* [Task directions] Put the part of the material that opens with the line containing "PA 529 GSP (512, 2132)" and closes with the line containing "About (143, 17)" into a JSON list of strings, one string per line, skipping any blank lines. Include both end lines and nothing outside that range.

## START Provided entries

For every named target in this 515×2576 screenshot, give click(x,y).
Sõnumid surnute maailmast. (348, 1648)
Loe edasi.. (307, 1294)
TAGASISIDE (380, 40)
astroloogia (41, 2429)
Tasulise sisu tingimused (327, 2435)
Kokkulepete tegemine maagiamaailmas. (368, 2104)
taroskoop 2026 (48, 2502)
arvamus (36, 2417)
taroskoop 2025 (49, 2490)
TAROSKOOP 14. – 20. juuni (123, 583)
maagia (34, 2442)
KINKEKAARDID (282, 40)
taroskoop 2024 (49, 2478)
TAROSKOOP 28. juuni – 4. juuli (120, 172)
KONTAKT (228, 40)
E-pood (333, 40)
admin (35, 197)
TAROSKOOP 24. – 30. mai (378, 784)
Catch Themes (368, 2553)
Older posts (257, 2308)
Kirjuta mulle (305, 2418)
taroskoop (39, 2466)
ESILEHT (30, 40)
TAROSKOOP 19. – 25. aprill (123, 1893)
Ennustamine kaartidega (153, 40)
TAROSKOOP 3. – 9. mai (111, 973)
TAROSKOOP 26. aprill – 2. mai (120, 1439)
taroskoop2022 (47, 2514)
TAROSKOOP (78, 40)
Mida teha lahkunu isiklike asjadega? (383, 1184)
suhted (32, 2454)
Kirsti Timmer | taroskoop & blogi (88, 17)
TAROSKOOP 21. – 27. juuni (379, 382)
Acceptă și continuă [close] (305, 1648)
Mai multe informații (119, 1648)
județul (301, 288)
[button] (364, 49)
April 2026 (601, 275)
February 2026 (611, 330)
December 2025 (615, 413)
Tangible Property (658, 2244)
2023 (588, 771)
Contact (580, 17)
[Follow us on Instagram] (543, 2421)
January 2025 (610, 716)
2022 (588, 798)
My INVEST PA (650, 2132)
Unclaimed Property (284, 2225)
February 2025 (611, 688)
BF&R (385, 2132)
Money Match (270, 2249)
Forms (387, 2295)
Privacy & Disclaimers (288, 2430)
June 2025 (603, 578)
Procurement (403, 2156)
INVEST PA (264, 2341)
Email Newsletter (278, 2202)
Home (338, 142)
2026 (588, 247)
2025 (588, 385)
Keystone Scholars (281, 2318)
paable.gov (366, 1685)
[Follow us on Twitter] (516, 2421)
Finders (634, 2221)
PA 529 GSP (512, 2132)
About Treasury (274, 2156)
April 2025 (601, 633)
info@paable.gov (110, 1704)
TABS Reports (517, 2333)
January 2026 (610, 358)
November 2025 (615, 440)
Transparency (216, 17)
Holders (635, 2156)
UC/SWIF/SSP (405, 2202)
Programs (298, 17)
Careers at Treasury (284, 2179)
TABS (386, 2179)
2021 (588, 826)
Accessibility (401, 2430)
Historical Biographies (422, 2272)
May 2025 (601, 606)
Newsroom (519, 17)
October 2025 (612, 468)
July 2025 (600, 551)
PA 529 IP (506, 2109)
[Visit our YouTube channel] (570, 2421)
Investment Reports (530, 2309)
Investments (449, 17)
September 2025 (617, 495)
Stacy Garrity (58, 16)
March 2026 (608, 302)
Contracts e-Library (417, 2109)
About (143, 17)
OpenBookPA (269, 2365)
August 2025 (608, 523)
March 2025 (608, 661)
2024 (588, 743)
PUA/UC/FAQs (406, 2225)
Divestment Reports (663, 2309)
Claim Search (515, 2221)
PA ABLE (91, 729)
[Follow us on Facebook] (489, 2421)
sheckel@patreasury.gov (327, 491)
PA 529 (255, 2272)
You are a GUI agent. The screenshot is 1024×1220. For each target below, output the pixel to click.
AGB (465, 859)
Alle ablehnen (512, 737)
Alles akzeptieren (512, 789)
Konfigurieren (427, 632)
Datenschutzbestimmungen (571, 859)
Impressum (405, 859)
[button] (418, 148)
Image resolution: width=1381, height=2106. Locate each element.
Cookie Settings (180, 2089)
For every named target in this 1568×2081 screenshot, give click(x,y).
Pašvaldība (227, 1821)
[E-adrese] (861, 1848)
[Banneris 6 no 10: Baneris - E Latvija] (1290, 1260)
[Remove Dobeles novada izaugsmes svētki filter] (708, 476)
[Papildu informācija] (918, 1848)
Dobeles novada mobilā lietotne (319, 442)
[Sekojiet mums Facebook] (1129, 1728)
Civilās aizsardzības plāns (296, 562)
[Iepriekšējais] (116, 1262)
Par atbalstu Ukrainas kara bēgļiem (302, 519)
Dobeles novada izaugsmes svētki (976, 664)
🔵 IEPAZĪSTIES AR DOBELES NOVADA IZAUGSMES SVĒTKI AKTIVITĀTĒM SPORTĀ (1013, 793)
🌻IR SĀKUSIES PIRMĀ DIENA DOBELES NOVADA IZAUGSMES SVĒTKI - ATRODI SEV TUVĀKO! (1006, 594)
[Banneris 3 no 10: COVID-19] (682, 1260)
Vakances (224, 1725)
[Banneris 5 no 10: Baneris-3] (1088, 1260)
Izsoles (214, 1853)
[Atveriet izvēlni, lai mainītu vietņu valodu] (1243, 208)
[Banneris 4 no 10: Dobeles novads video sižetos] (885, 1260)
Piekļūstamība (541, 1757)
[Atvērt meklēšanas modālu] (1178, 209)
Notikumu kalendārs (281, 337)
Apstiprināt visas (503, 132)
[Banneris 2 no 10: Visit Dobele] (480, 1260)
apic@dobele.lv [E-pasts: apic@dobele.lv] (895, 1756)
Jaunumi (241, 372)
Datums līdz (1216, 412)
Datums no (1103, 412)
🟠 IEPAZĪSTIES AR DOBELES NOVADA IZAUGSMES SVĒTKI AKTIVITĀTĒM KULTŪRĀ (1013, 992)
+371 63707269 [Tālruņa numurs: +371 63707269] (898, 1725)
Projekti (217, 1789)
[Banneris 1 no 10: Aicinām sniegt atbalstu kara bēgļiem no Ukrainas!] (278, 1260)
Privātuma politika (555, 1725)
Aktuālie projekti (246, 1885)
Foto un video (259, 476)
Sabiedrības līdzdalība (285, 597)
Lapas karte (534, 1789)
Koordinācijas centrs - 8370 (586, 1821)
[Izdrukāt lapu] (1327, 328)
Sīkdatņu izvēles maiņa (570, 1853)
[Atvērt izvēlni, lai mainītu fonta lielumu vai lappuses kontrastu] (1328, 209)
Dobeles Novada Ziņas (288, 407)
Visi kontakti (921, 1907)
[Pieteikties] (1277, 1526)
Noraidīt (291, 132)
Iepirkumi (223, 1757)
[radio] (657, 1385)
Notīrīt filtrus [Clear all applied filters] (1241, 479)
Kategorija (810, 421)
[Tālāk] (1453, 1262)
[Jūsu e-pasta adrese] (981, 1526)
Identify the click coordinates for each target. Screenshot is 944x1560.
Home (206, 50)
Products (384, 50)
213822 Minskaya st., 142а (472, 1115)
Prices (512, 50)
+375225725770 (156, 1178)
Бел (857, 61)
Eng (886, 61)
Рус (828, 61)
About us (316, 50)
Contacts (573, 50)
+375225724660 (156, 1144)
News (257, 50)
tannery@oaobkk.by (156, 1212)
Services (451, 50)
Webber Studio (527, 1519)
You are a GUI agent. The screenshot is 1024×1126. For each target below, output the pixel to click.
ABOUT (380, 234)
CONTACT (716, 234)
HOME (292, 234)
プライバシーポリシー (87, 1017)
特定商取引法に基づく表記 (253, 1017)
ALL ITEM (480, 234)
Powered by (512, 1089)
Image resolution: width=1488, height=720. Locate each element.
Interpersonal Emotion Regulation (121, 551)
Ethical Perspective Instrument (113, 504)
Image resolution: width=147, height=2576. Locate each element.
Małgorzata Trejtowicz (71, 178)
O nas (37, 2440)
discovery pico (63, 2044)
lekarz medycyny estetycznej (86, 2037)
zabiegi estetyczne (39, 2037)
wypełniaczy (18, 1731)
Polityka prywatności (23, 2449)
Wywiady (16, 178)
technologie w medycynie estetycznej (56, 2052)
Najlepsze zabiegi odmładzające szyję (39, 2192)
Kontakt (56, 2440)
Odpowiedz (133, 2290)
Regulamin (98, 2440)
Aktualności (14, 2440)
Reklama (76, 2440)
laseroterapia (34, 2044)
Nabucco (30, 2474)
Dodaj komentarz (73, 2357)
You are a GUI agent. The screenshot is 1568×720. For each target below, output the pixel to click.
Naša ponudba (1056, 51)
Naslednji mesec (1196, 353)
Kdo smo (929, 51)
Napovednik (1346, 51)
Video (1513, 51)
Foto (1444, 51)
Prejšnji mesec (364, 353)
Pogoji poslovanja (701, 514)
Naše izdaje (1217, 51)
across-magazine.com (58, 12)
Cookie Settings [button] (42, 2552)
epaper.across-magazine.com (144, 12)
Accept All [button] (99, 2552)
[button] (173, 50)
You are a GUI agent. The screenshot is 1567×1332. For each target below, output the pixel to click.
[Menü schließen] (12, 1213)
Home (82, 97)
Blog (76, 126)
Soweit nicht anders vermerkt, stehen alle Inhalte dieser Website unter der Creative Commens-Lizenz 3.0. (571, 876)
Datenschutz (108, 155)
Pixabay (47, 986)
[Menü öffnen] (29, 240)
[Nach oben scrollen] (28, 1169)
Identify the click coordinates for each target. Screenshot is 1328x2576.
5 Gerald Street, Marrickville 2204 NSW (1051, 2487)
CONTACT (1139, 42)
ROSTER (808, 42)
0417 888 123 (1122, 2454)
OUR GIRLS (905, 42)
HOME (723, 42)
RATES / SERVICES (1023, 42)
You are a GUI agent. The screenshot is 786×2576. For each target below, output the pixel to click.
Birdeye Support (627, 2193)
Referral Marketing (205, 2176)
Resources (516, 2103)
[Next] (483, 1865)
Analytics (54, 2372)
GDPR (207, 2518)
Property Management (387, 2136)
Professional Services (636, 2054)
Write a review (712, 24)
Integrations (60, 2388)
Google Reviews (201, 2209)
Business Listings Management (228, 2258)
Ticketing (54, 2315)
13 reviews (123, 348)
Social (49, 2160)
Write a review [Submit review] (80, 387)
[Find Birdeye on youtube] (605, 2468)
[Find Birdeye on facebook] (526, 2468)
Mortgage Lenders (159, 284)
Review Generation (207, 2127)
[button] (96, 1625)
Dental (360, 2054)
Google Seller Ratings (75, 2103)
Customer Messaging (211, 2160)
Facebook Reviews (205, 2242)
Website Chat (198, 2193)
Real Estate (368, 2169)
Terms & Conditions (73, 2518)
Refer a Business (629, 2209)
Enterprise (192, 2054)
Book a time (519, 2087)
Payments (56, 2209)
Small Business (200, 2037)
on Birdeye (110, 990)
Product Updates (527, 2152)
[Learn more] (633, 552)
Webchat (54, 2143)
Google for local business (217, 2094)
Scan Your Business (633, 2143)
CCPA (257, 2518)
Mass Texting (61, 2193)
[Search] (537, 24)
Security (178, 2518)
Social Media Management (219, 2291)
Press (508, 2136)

## END Provided entries

* [Correct answer]
[
  "PA 529 GSP (512, 2132)",
  "About Treasury (274, 2156)",
  "April 2025 (601, 633)",
  "info@paable.gov (110, 1704)",
  "TABS Reports (517, 2333)",
  "January 2026 (610, 358)",
  "November 2025 (615, 440)",
  "Transparency (216, 17)",
  "Holders (635, 2156)",
  "UC/SWIF/SSP (405, 2202)",
  "Programs (298, 17)",
  "Careers at Treasury (284, 2179)",
  "TABS (386, 2179)",
  "2021 (588, 826)",
  "Accessibility (401, 2430)",
  "Historical Biographies (422, 2272)",
  "May 2025 (601, 606)",
  "Newsroom (519, 17)",
  "October 2025 (612, 468)",
  "July 2025 (600, 551)",
  "PA 529 IP (506, 2109)",
  "[Visit our YouTube channel] (570, 2421)",
  "Investment Reports (530, 2309)",
  "Investments (449, 17)",
  "September 2025 (617, 495)",
  "Stacy Garrity (58, 16)",
  "March 2026 (608, 302)",
  "Contracts e-Library (417, 2109)",
  "About (143, 17)"
]